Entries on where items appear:

▬▬▬▬▬▬▬▬▬▬

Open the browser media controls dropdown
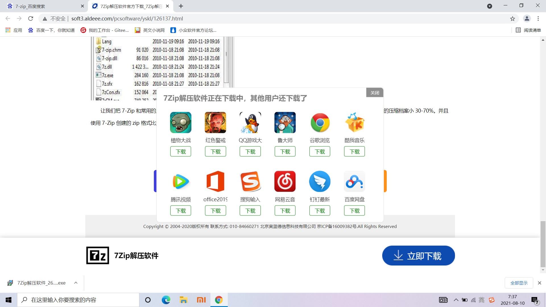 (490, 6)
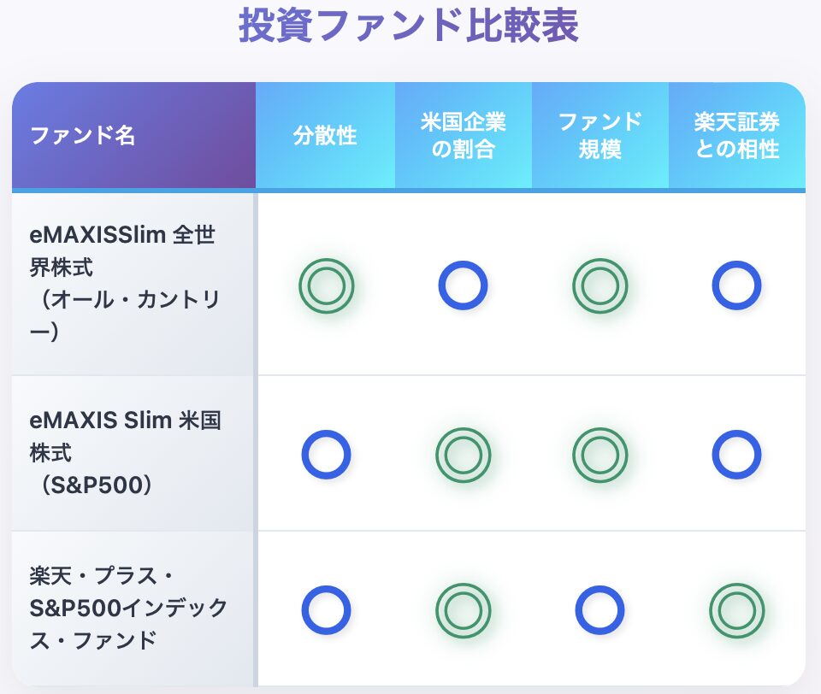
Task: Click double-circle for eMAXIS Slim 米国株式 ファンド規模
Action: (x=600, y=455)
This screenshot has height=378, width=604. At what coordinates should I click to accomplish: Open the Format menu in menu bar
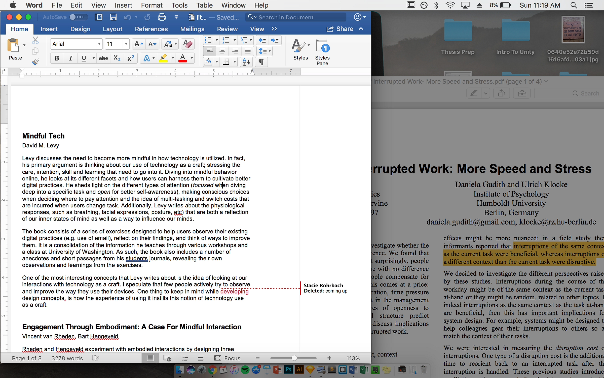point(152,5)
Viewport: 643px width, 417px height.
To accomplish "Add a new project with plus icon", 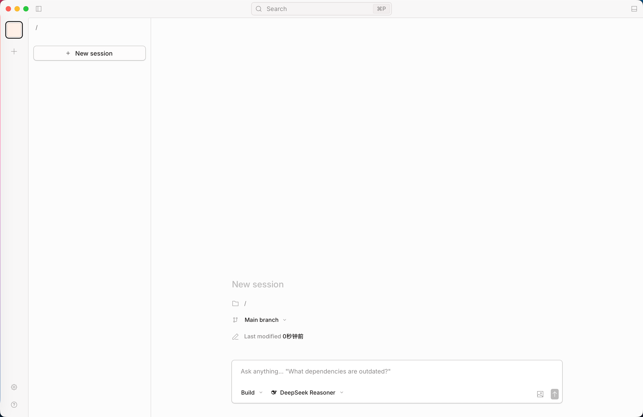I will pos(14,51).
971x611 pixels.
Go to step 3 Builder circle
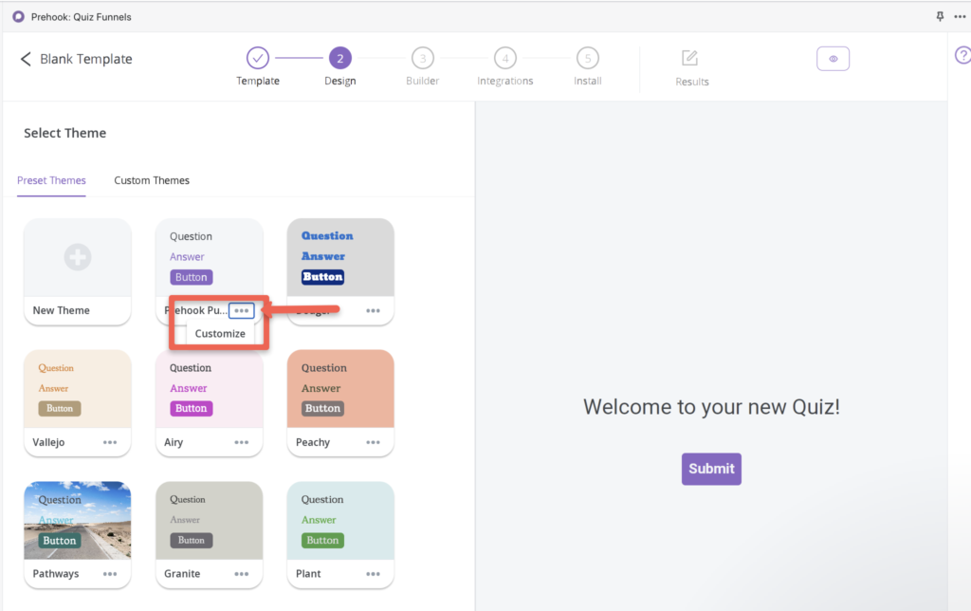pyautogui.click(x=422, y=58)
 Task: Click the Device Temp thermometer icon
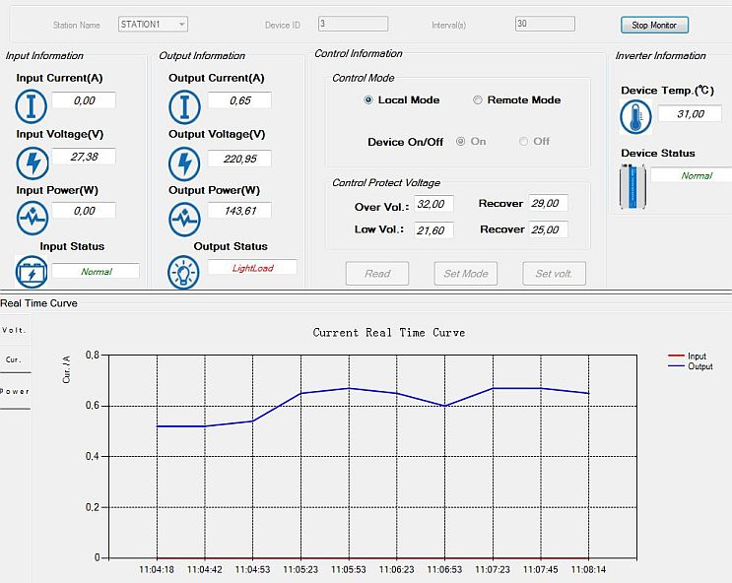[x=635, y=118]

▬▬▬▬▬▬▬▬▬▬

Count the lines of the records above that contain the string "width", matching case exactly, and reply with only the number.

> _SOLUTION BELOW_:
2